The Sovereign LORD is my strength;
he makes my feet like the feet of a deer,
he enables me to tread on the heights.
CONSIDER
Yet . . .
Are you still doing it? You know, “yetting.” Are you still “yetting”?
There’s something I wanted to point out about our text from Valley #18.
. . . yet I will rejoice in the LORD, I will be joyful in God my Savior.
It is the verbs. They are future tense, which is fine until we realize it is never the future. It is always the present. So the time for rejoicing is always right now and the place for rejoicing is always right here.
I have noticed through my season in Valley #18 that to say “I will rejoice in the LORD” is not the same thing as actually rejoicing in the Lord. In the same way, I find it easier to say I will exercise and eat healthy every day than to actually follow through on it. “I will” is a good statement of intention, but intention will not get it done. What is it they say the pavement is made of on the road to hell? Oh yeah, right, good intentions.
So how does intention become action? Intention awakens our will, as in “I will.” If intention is to become meaningful action, it must first rise to the level of attention.
Intention. Attention. Action.
Intention so often misses the mark of action because it misses the movement of attention. So is the attention on the action of rejoicing? I have tried so many times to go from the intention (will) to rejoice to the action of rejoicing only to find it rote, unsatisfying, and ultimately unhelpful. No, our attention must be lifted and set upon the subject, verb, and direct object of all joy: Jesus Messiah.
Our attention tends to become deeply attuned to our circumstances: no figs, no grapes, no olives, no grain, no chickens, no ducks, and so on. This is why we get discouraged and give in to despair and become depressed. It’s why “yetting” is so important. The yet shifts us from the no of our circumstances to the yes of Jesus. Our attention must be lifted into the awareness of God. It makes sense, doesn’t it? We are, after all, rejoicing in the Lord. Attention shifts our souls from mere thoughts about God to dwelling in the presence of God.
I apologize if I am making this more complex than it may need to be, but we are trying to understand something super deep here. The journey from simplistic to simple usually runs through some complexity.
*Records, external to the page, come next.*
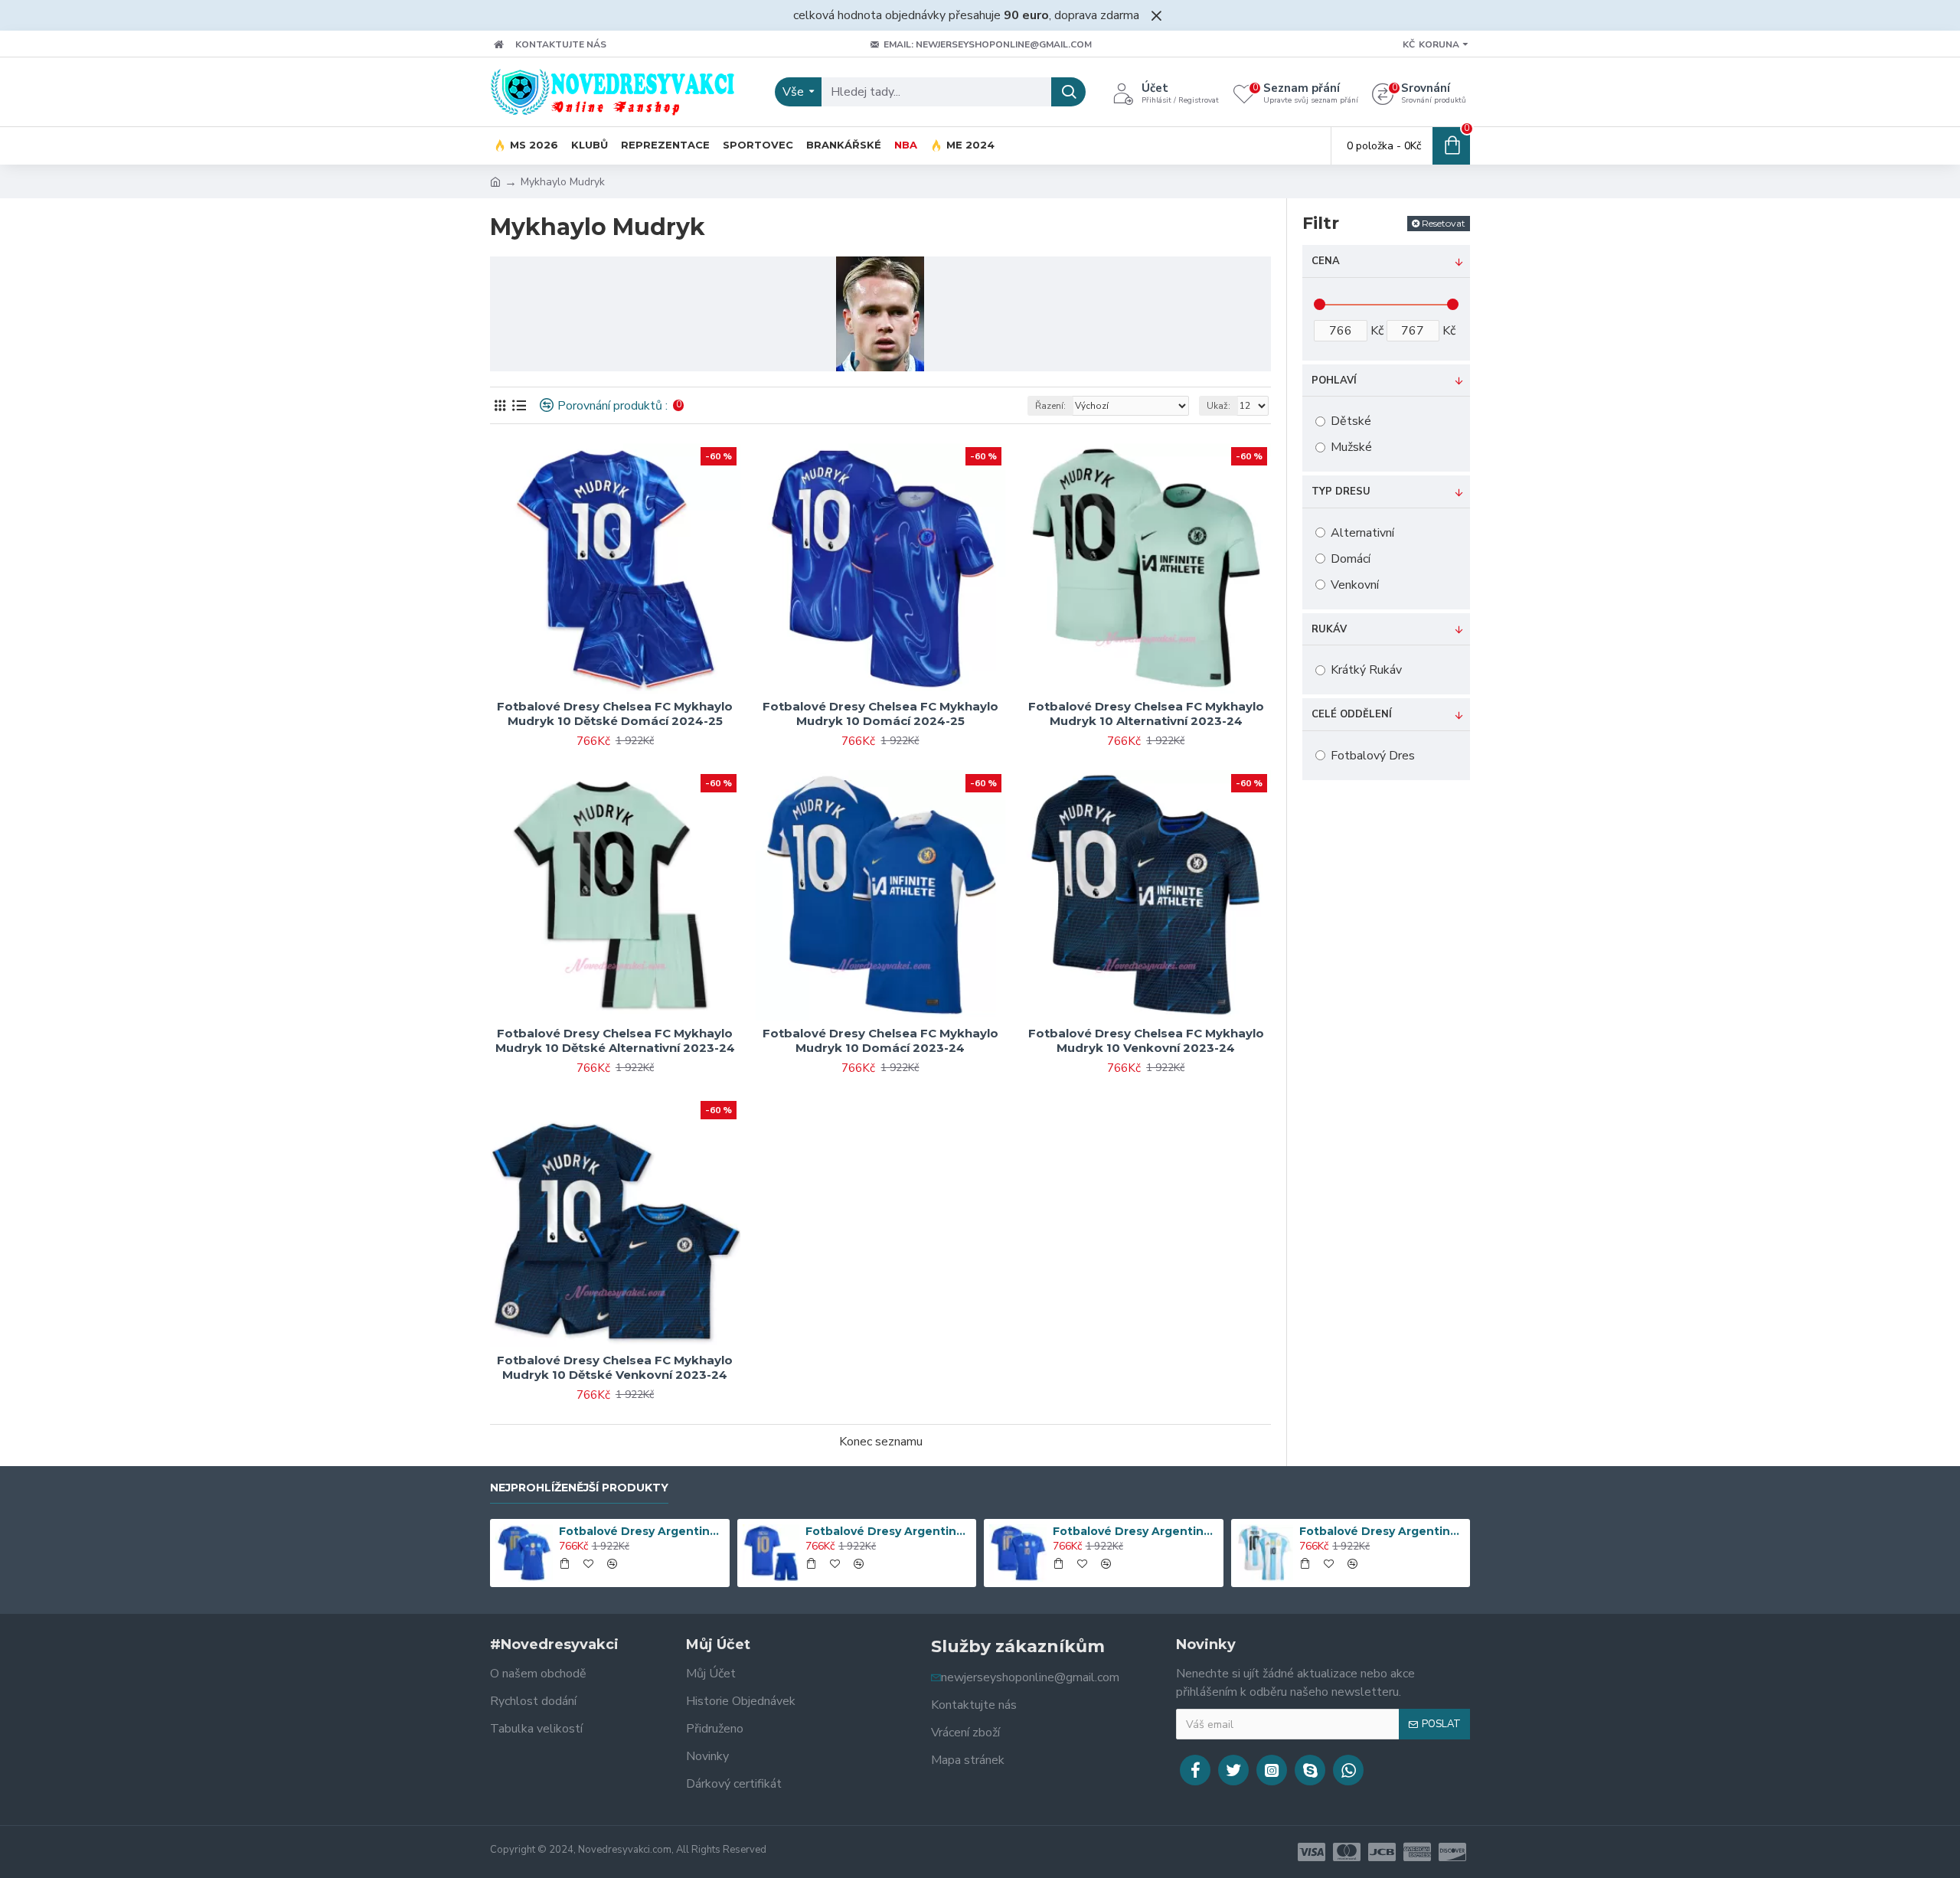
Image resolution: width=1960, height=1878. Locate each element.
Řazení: (1050, 406)
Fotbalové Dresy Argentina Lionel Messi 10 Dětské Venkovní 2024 (888, 1531)
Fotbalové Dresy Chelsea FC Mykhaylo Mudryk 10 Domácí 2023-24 (880, 1041)
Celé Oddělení (1352, 714)
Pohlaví (1334, 380)
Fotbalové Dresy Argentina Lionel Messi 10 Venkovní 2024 (1135, 1531)
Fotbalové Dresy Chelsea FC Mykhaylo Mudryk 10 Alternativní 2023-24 (1146, 714)
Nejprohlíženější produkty (579, 1487)
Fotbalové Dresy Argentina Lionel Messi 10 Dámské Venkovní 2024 (641, 1531)
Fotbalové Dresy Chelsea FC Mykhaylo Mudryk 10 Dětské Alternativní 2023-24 (615, 1041)
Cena (1326, 261)
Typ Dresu (1341, 491)
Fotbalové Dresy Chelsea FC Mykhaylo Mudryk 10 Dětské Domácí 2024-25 (615, 714)
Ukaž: (1218, 406)
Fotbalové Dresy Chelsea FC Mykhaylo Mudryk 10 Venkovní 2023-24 (1146, 1041)
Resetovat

Intention. Attention. Rejoicing.
“Rejoice always, pray continually, give thanks in all circumstances; for this is God’s will for you in Christ Jesus” (1 Thess. 5:16–18).
PRAY
Father, thank you for the way you reveal things to us we could never figure out. Thank you for your Word and Spirit by which you are always working to reveal your will and your ways. Thank you for Jesus, who so faithfully teaches, trains, interprets, and instructs us. We want to offer you the faculty of our attention today. It is battered and broken. Our attention muscles have atrophied from distraction and anxiety. We didn’t intend it. Life has broken us. We need healing Jesus, the kind only you can bring. Holy Spirit, would you begin to heal our attention? Our souls magnify the Lord, and our spirits rejoice in God our Savior. We want this to be true for us always and all the time. For your name’s sake, Jesus, amen.